1. Kral Artahşasta'nın krallığının yirminci yılı, Nisan
ayıydı. Krala getirilen şarabı alıp kendisine sundum. O güne kadar beni hiç
üzgün görmemişti.
2. Bu yüzden, "Neden böyle üzgün görünüyorsun?" diye
sordu, "Hasta olmadığına göre, bir derdin olmalı." Çok korktum.
3. Krala, "Tanrı sana uzun ömürler versin" dedim,
"Atalarımın gömüldüğü kent yıkıldı, kapıları yakıldı. Nasıl üzülmem?"

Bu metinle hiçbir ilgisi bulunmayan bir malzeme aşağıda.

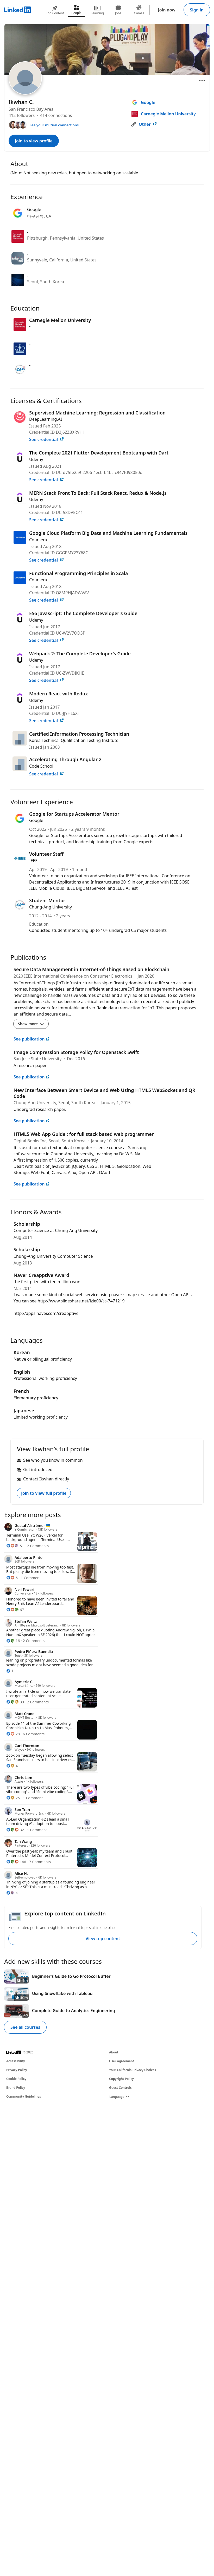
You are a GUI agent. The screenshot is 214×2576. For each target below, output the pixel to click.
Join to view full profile (43, 1493)
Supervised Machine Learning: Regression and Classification (97, 413)
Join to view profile (34, 141)
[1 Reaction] (10, 1671)
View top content (103, 1938)
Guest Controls (120, 2087)
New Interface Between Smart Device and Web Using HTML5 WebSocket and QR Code (104, 1093)
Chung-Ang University (50, 907)
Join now (166, 10)
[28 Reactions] (13, 1734)
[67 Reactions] (15, 1609)
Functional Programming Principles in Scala (78, 573)
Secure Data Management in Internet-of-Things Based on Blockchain (91, 969)
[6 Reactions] (12, 1577)
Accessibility (15, 2061)
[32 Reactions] (15, 1830)
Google (36, 820)
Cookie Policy (16, 2079)
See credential (46, 439)
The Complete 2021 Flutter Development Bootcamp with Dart (98, 453)
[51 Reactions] (15, 1546)
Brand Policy (15, 2087)
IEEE (33, 861)
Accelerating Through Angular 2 (65, 759)
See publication (32, 1039)
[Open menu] (202, 80)
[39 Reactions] (15, 1702)
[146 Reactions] (16, 1862)
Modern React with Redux (58, 693)
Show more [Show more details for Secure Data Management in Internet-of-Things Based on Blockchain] (31, 1023)
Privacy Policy (16, 2070)
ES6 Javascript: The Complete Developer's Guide (83, 613)
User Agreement (121, 2061)
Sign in (197, 10)
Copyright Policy (121, 2079)
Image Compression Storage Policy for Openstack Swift (76, 1052)
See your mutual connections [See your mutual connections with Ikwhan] (54, 125)
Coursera (38, 540)
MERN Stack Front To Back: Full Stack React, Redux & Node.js (98, 493)
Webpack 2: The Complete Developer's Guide (80, 653)
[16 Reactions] (13, 1640)
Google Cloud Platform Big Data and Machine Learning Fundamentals (108, 533)
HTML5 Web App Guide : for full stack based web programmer (84, 1134)
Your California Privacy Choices (132, 2070)
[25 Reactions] (13, 1798)
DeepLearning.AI (45, 419)
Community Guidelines (23, 2096)
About (113, 2052)
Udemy (36, 459)
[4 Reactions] (12, 1766)
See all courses (25, 2027)
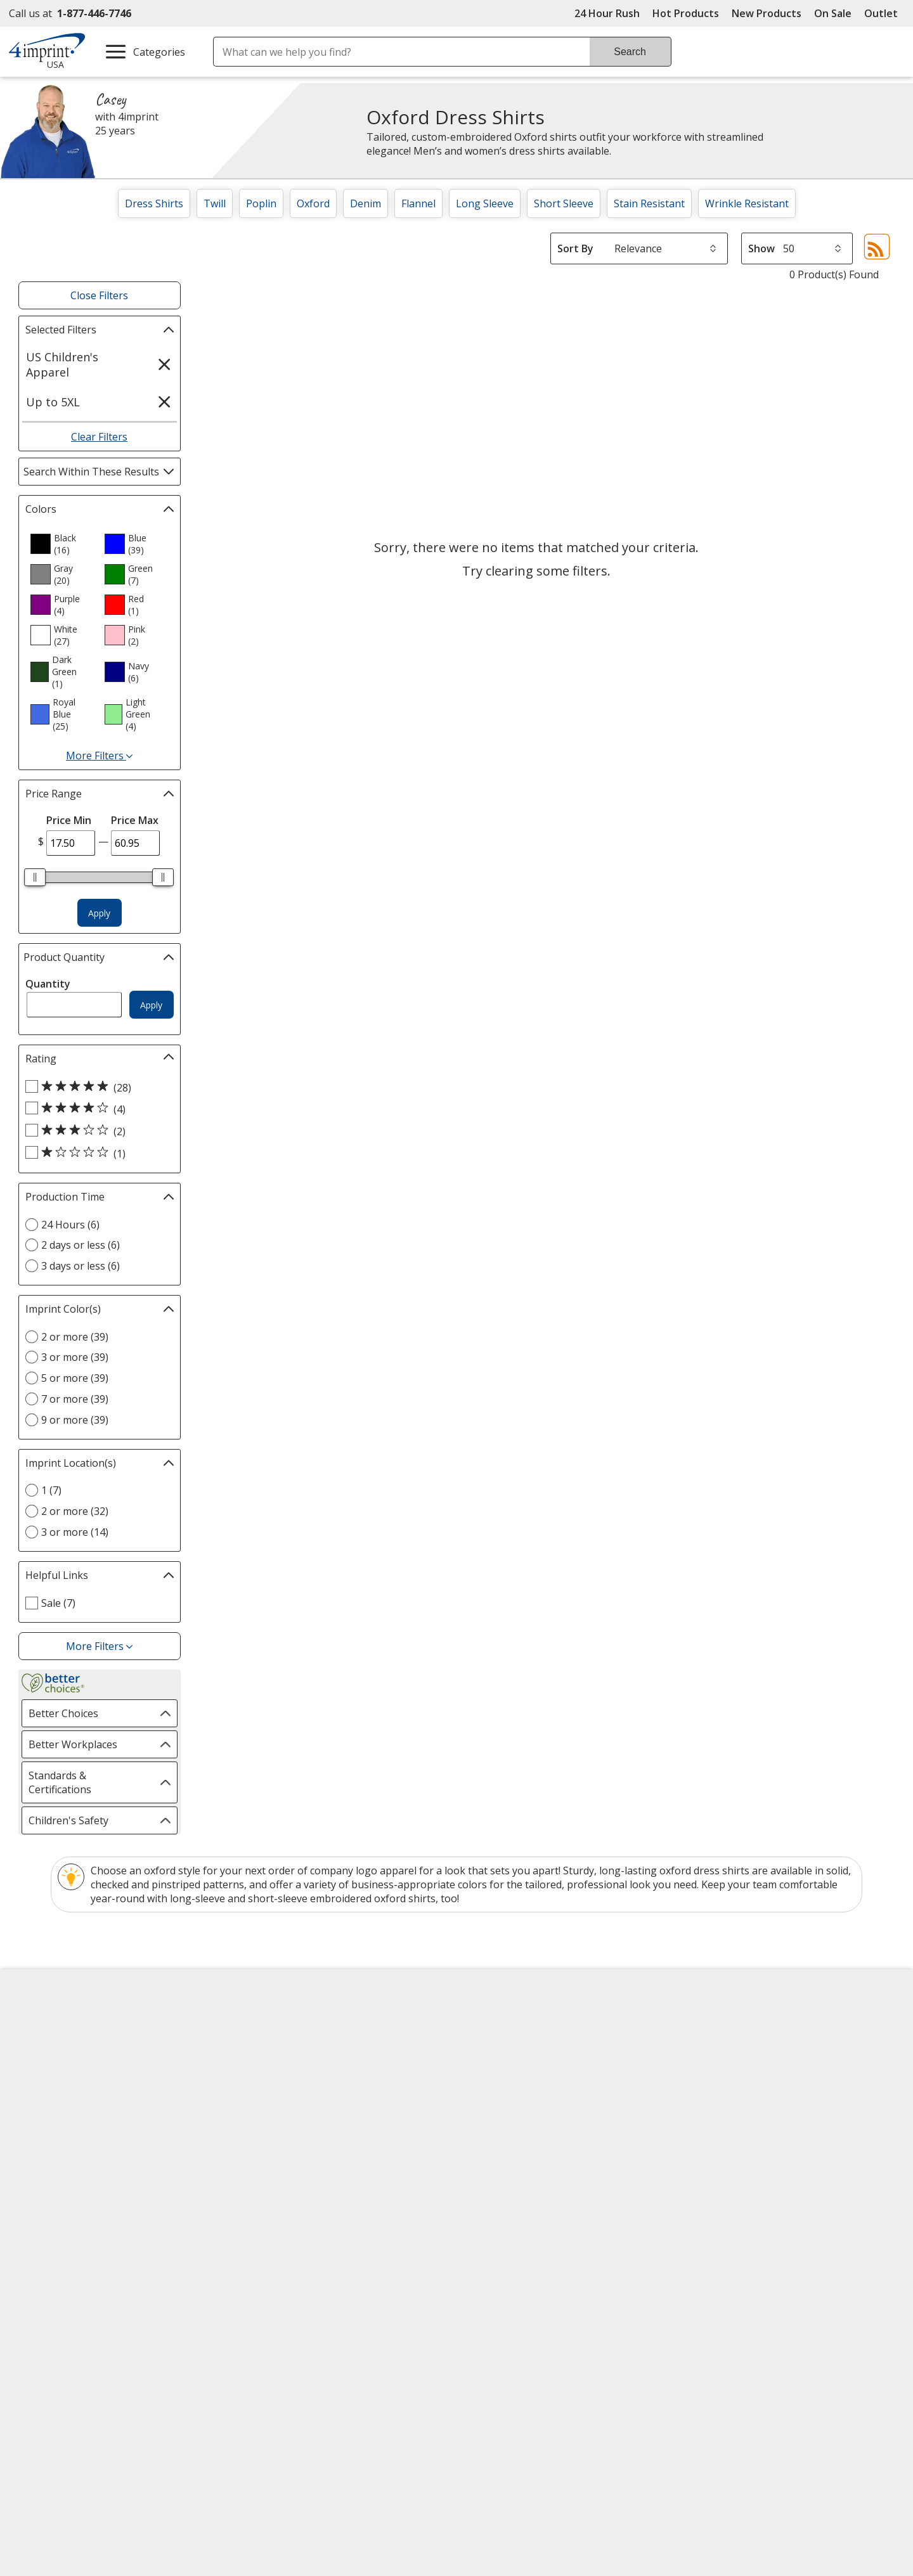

4-5. Kral, "Dileğin ne?" diye sordu. Göklerin Tanrısı'na
dua edip krala şöyle dedim: "Eğer uygun görüyorsan, benden hoşnut
kaldınsa, lütfen beni Yahuda'ya, atalarımın gömüldüğü kente gönder; kenti
onarayım."
6. Kral kraliçeyle birlikte oturuyordu. "Yolculuğun ne
kadar sürer?" diye sordu, "Ne zaman dönersin?" Böylece kral
dileğimi uygun buldu ve beni göndermeyi kabul etti. Ona ne zaman döneceğimi
söyledim.
7. Sonra şöyle dedim: "Uygun görüyorsan, Yahuda'ya
varmamı sağlamaları için, Fırat'ın batı yakasındaki valilere birer mektup
yazılsın.
8. Bir de kralın orman sorumlusu Asaf'a bir mektup götürmek
istiyorum. Tapınağın yanındaki kalenin kapıları, kent surları ve oturacağım
evin yapımı için bana kereste versin." Tanrım bana destek olduğu için kral
dileklerimi yerine getirdi.
9. Fırat'ın batı yakasındaki valilere gidip kralın
mektuplarını verdim. Kral benimle birlikte komutanlar ve atlılar göndermişti.
10. Horonlu Sanballat ile Ammonlu görevlilerden Toviya, İsrail
halkının iyiliği için birinin çalışmaya geldiğini duyunca çok sıkıldılar.
11. Yeruşalim'e gittim. Orada üç gün kaldıktan sonra,
12. gece
kalkıp birkaç adamla birlikte işe koyuldum. Yeruşalim için yapacaklarıma
ilişkin Tanrı'dan aldığım esini kimseye açıklamadım. Bindiğim hayvandan başka
hayvan götürmemiştim.
13. Hâlâ
karanlıktı. Dere Kapısı'ndan Ejder Pınarı'na, oradan Gübre Kapısı'na gittim.
Yeruşalim'in yıkılan surlarını, yanıp kül olan kapılarını gözden geçirdim.
14. Sonra
Pınar Kapısı'na, Kral Havuzu'na doğru gittim. Ne var ki, yol bindiğim hayvanın
geçmesine uygun değildi.
15. Gece
karanlığında dere boyunca ilerledim, surları gözden geçirip geri geldim.
Sonunda Dere Kapısı'ndan girip yerime döndüm.
16. Yetkililer
nereye gittiğimi, ne yaptığımı bilmiyorlardı. Çünkü Yahudiler'e, kâhinlere,
soylulara, yetkililere ve öteki görevlilere henüz hiçbir şey söylememiştim.
17. Sonra
onlara, "İçine düştüğümüz yıkımı görüyorsunuz" dedim, "Yeruşalim
yıkılmış, kapıları ateşe verilmiş. Gelin, Yeruşalim surlarını onaralım,
utancımıza son verelim."
18. Onlara
Tanrı'nın bana nasıl destek olduğunu ve kralın söylediklerini anlattım. Onlar
da, "Haydi, onarmaya başlayalım" dediler. Var güçleriyle bu hayırlı
işe başladılar.
19. Ama
Horonlu Sanballat, Ammonlu görevlilerden Toviya, Arap Geşem yapacaklarımızı
duyunca, bizi küçümseyip alay ettiler. "Ne yapıyorsunuz? Krala baş mı
kaldırıyorsunuz?" dediler.
20. Onları
şöyle yanıtladım: "Göklerin Tanrısı bizi başarılı kılacaktır. Biz O'nun
kulları olarak onarımı başlatacağız. Ama sizin Yeruşalim üzerinde ne hakkınız,
ne de payınız olacak, adınız bile anılmayacak."